ASSIGNMENT:
Each line of the listing below that includes "arrow" must be copied.

RECORDS SUPPLIED:
------------
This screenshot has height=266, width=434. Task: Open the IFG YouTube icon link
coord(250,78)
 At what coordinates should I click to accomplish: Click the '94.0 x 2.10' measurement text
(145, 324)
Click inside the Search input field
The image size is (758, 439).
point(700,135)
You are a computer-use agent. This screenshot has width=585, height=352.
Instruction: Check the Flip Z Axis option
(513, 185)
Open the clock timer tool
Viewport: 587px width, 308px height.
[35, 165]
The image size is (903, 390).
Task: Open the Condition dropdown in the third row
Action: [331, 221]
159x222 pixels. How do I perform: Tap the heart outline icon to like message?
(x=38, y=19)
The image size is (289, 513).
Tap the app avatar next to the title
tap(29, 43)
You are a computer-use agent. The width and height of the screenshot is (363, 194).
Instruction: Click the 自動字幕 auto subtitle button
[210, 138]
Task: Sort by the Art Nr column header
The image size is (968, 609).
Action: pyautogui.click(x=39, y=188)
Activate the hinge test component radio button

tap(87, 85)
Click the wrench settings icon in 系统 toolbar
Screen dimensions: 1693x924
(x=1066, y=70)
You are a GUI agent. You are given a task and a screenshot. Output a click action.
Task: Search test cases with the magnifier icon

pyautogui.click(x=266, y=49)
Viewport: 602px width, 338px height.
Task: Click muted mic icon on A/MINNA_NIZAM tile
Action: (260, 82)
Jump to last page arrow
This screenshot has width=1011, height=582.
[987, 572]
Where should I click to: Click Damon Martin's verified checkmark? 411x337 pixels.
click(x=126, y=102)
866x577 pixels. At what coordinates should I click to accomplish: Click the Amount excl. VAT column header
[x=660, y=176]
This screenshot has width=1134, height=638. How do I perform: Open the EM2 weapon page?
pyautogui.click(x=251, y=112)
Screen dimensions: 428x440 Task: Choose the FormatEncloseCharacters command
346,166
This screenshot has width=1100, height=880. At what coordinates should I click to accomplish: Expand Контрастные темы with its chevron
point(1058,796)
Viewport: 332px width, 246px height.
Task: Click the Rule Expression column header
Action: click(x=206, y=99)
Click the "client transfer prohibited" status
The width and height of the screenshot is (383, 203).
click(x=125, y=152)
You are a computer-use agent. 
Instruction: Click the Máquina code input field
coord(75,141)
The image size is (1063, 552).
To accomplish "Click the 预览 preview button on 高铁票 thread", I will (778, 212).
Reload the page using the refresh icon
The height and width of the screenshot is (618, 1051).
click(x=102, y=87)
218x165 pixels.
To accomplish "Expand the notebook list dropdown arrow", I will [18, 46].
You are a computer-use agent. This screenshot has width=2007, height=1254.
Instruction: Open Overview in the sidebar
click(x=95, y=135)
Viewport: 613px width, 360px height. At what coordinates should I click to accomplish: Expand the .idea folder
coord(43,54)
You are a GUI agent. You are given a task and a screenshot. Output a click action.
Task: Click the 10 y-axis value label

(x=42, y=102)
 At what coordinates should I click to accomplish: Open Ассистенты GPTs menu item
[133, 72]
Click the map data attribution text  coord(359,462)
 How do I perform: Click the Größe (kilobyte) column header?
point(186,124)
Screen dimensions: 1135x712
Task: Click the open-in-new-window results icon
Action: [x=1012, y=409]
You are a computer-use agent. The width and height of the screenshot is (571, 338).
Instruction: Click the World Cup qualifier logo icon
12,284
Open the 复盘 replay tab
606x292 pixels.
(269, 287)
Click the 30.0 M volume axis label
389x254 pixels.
------------
FINAL ANSWER:
Jump to last page arrow
To accomplish "Expand the notebook list dropdown arrow", I will [18, 46].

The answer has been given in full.